Bell Two: Star Sydney receives fine but retains licence for the time being

The NSW Independent Casino Commission (NICC) fined The Star Sydney and imposed multiple new regulations following months of investigation into the Bell Two inquiry. The decision was announced on Thursday, 17 October. That being said, its casino licensing is intact—for the time being, anyway.

It was announced in a press statement by the NICC that Star will be fined AU$15 million, which is equivalent to $10 million, £7.7 million, or €9.2 million. Starting in February, the investigation will lead to "a suite of directions and licence conditions" that it must adhere to.

Shortly following the announcement, trading in Star stock on the ASX came to a halt. After failing to announce quarterly results, the company's shares reportedly fell 40% in a single day in September, as reported by Capitol Brief. After a year at $0.595 cents, the stock has dropped to $0.255, marking the second trading stop in as many months.

After reviewing the study, Star plans to issue a statement.

Over the past two years, both penalties have almost remained unchanged for Star. However, the primary concern was over whether the authority would totally cancel the casino's licensing. The state-appointed manager Nick Weeks will instead be in control until at least March 31, 2025, because it did not. Weeks' tenure was extended to that date in August, so that timeframe is not surprising.

Star may not be completely safe from legal trouble just yet, even though the verdict is in their favour. After Weeks' extension ends, the NICC will "reassess The Star’s suitability to regain its casino licence," suggesting that the verdict is not final.

"The Bell Report demonstrated how quickly weak controls can lead to criminal infiltration and gambling harm in a casino setting and compliance breaches can have serious consequences for the community," stated Phillip Crawford, chief commissioner of the NICC, in the publication. We will continue to closely monitor The Star's progress in proving it is capable of recovering its casino licence. The NICC appreciates the tremendous problems The Star is facing.

Bell's proposals to be implemented by NICC
The commission announced other additional restrictions to follow the probe, including the fine. The report suggestions put forth by Adam Bell SC on July 31st are mainly reflected here.

From this month forward until March, Star must comply with "additional financial and operational reporting" obligations. Additionally, the state's Casino Control Act (CCA) will be revised to include additional regulations, and there will be "more prescriptive requirements around board constitution and key management personnel" to contend with.

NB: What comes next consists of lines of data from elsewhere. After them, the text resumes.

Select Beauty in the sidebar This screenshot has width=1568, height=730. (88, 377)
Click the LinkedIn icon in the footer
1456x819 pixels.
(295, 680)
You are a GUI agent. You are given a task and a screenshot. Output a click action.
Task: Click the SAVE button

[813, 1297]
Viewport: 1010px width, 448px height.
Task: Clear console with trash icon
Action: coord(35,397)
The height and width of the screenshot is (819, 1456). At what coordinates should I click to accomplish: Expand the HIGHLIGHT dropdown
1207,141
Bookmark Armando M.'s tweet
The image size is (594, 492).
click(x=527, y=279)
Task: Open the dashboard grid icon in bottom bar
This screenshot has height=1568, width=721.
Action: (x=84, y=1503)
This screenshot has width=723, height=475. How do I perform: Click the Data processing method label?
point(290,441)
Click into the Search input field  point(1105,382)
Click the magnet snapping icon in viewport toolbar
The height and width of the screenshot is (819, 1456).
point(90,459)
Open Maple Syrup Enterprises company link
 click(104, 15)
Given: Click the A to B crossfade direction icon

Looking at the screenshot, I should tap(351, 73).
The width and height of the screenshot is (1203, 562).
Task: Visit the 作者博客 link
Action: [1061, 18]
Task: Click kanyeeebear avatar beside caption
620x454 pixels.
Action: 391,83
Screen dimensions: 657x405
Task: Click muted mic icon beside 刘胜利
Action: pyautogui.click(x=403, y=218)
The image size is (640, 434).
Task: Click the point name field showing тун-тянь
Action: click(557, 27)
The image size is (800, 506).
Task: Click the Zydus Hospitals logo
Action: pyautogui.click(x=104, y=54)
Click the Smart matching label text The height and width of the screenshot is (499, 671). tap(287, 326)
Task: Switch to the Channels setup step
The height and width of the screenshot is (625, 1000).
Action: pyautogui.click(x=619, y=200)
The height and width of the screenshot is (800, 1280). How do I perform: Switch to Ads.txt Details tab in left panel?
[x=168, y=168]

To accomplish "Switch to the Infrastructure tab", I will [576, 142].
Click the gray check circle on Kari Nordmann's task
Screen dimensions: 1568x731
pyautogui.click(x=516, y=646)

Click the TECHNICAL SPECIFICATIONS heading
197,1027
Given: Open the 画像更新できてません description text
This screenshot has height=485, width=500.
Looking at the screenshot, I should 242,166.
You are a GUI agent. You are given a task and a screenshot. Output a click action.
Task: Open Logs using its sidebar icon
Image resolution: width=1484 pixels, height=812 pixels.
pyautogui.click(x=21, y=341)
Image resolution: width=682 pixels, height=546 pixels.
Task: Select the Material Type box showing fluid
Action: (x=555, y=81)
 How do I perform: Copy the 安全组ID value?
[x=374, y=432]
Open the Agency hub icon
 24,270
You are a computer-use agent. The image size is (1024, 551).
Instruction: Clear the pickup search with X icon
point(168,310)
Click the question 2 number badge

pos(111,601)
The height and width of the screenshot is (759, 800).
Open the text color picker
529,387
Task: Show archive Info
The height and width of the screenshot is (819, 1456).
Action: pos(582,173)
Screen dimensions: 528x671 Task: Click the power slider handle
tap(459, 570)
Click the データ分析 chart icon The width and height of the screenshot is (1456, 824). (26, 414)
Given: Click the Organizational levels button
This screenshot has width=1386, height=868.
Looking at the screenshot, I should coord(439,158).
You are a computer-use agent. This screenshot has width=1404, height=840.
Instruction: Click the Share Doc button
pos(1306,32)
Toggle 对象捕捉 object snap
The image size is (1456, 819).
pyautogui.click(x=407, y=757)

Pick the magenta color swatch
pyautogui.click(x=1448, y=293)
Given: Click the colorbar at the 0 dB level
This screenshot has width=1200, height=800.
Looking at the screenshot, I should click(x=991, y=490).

The inquiry has now been made public, and it thoroughly emphasised the latter two flaws. According to Bell, the majority of Star's leadership was located in the groups rather than the casinos. He claimed that Star Sydney's lack of an adequate board is a contributing factor to the company's problems.

It is likely a reference to patron probity checks, even if the NICC did not specify the exact way the CCA will be altered. The inability of Star to properly verify the wealth of almost 25,000 customers was one of the infractions detailed in the study.

McCann's influence is already significant
Recruiting Steve McCann was not among Star's many bad choices in the last many years. In June, McCann succeeded Robbie Cooke as CEO of Star. The investigation led to Cooke's and previous chairman David Foster's departure from the corporation.

McCann is a highly regarded figure in Australia, having formerly held the position of CEO at Star's competitor, Crown Resorts. In 2022, he finally oversaw the sale of that company to Blackstone Group. Once McCann joined Star, in September, he helped the company's lenders finalise a fresh $200 million financing deal. He has batted down merger and acquisition rumours, claiming that the time is not yet right for such discussions.

According to Bell's report, McCann's presence was described as "to be welcomed," and Thursday, those same emotions were echoed.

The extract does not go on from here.